With all the buzz around virtual reality and social media, tech enthusiasts and futurologists alike would laugh at the idea that the next big thing in the way we communicate is (still) radio. Radio denialists might point to a recent announcement that the Norwegian government has decided to permanently switch off its FM transmitters in 2017 as a portent of radio’s imminent downfall. Other detractors might cite the rise of Snapchat and YouTube as a clear preference for the visual components of communication.

But as radio professionals from South Africa, Zimbabwe, Zambia, the Central African Republic, and beyond would tell you at the Radio Days Africa conference in Johannesburg last week, radio will not be silenced any time soon on the continent. Under the theme #radiowontfall, a nod to the recent South African university movements like #feesmustfall and #rhodesmustfall, DJs, personalities, researchers, and activists came together at the Wits Radio Academy to talk radio. Here are just a few reasons why radio won’t fall, but will likely only continue to rise.

Radio boldly goes where no other medium goes

Despite the proliferation of new modes of communication, radio still reaches the largest audiences across the continent, with 75% of households in developing countries having access to radio. In South Africa, some estimate that 90% of the population can regularly find their way to a radio set.

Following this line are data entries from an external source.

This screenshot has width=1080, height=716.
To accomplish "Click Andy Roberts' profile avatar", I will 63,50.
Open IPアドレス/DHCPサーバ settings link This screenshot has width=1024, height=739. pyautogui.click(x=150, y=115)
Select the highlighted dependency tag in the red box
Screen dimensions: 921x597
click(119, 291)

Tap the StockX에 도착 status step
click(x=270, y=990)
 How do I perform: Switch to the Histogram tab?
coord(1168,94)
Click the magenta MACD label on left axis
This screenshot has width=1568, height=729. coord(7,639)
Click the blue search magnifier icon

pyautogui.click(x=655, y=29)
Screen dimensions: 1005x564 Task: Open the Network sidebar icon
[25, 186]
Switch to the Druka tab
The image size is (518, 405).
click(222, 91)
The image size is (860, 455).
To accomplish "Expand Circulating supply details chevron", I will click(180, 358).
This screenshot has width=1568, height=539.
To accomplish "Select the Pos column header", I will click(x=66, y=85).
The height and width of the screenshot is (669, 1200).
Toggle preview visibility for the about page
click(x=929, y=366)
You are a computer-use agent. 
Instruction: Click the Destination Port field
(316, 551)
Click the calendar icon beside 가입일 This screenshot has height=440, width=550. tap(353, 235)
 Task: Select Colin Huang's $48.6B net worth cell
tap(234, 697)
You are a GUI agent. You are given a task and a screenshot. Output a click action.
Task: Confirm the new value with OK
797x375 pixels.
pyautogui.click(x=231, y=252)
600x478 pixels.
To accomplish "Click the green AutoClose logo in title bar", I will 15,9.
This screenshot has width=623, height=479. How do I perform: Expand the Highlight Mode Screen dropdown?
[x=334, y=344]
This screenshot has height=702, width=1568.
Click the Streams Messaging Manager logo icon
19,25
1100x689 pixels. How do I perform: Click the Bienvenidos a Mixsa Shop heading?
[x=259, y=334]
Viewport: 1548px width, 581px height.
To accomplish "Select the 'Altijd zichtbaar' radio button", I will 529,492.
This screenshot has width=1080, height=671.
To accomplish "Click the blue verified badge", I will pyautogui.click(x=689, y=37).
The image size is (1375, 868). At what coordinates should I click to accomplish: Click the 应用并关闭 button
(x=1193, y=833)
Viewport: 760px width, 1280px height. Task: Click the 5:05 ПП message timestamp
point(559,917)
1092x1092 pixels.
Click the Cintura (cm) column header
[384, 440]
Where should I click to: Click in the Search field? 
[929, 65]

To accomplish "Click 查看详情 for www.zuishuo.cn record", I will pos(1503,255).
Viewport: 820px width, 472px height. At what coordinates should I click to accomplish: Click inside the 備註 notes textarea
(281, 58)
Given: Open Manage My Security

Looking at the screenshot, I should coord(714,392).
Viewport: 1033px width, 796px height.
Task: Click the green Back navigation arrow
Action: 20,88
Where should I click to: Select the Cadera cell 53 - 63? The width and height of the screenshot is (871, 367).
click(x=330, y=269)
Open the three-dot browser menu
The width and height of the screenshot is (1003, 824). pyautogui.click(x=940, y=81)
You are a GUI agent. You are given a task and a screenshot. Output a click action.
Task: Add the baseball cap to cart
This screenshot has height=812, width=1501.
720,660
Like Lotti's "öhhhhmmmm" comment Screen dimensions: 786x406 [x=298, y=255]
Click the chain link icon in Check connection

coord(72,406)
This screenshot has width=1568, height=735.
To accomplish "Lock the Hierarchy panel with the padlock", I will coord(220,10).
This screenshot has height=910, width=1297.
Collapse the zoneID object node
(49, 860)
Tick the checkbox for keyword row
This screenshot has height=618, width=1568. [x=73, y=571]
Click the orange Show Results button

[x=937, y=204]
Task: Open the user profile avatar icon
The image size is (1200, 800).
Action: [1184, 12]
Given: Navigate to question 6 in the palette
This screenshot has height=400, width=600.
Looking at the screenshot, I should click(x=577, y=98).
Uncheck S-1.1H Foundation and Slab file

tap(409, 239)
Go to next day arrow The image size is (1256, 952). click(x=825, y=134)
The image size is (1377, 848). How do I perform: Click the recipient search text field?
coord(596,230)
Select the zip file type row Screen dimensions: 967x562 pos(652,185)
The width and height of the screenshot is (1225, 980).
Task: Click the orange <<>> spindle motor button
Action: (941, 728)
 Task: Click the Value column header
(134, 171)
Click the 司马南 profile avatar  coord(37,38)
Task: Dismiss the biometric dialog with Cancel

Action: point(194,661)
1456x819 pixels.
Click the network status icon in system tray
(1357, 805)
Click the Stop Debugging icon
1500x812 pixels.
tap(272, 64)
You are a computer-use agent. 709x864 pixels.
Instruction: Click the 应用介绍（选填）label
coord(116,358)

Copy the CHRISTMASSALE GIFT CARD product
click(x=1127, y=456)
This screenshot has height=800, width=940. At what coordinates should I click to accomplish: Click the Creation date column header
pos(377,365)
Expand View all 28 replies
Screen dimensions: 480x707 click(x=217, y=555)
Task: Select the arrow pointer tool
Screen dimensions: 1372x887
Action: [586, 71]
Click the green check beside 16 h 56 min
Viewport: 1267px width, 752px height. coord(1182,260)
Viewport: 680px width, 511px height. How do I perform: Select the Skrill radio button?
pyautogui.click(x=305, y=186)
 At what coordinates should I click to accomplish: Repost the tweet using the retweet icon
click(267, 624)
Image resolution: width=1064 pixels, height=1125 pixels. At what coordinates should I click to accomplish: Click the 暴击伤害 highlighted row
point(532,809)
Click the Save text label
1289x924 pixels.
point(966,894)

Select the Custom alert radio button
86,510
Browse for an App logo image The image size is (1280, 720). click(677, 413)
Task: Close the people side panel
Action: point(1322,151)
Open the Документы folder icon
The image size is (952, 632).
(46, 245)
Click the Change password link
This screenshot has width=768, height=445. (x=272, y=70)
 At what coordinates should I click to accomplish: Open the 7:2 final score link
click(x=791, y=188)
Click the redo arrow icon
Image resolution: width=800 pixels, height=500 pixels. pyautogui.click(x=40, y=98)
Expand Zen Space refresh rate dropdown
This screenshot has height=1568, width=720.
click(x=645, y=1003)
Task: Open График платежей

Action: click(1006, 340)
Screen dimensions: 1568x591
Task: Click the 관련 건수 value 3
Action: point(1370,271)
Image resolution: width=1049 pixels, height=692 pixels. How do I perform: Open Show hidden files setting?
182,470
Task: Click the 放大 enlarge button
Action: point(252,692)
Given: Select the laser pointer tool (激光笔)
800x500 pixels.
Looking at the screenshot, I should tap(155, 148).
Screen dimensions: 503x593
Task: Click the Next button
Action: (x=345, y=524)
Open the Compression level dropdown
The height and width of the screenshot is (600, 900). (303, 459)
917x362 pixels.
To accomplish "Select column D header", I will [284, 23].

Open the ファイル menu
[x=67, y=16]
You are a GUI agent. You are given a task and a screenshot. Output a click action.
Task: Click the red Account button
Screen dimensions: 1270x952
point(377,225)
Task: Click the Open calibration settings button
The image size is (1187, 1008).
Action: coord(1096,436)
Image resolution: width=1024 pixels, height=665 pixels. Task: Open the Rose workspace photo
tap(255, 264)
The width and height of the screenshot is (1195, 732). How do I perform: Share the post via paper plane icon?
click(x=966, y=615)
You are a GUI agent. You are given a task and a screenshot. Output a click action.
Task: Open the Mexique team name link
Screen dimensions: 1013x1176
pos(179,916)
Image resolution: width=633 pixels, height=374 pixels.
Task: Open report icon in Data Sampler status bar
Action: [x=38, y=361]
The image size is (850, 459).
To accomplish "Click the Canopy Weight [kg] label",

Unlike television, internet, and cell phone data, which cost more and cover less area in terms of connectivity, radio listening only requires a one-time purchase. AM/FM transmissions penetrate deep into rural areas, often out of reach of cell phone and television coverage. Though high, cell phone penetration in South Africa is skewed toward the urban population, with an urban:rural ratio of 1:2.25. Radio waves also extend to the most diverse audiences, including illiterate populations.

Radio speaks your language


In South Africa, much of the mainstream print media only publishes in a handful of the eleven official languages. This language imbalance often reserves print media for the elites or the highly educated, those most likely to have the highest English proficiency. With broadcasts in every language in the country, community radio both democratizes and localizes media.

South Africa’s public broadcaster, the SABC, recently drew equal parts harsh criticism and glowing praise after its announcement of a minimum 90% local music quota on all of its eighteen public radio stations. Some decried the move as censorship and voiced concerns that the radical quota completely ignored of the positive influence of international music on local artists. But many also viewed the directive as a stimulus to grow the local music industry, much as Nigeria did. No matter which side one falls on the local music debate, the SABC’s move and the debate that followed undoubtedly solidified radio’s place as the homegrown medium.

Radio keeps you young

On the world’s youngest continent, radio remains a crucial source of entertainment, education, and information for the youth. This belief has led organizations like the Children’s Radio Foundation to use community radio as a platform for young people to engage in issues deeply important to them.  On over seventy stations across six countries in Africa, young reporters can speak out about topics like teenage pregnancy, racism, and gender-based violence.

Radio thinks outside the box

Perhaps radio’s greatest strength in the digital age is its ability to escape definition. Decisions like Nation Media Group’s, East Africa’s largest media company, to shut down three of its radio stations will only help to redefine the medium in the future. People will always crave the intimacy that comes with audio, something that only becomes more pronounced with headphone listening as smartphones multiply. Africa’s podcast boom demonstrates a growing appetite for the intimacy of audio. One podcast called Sound Africa has even taken this intimacy into a shared space, hosting pop-up audio cinema and live documentary listening experiences in Johannesburg and Cape Town.

As we continue to connect through technology, no other form of media has quite captured the shared experience and closeness of listening to radio. Tech trends come and go, but radio will never go out of style.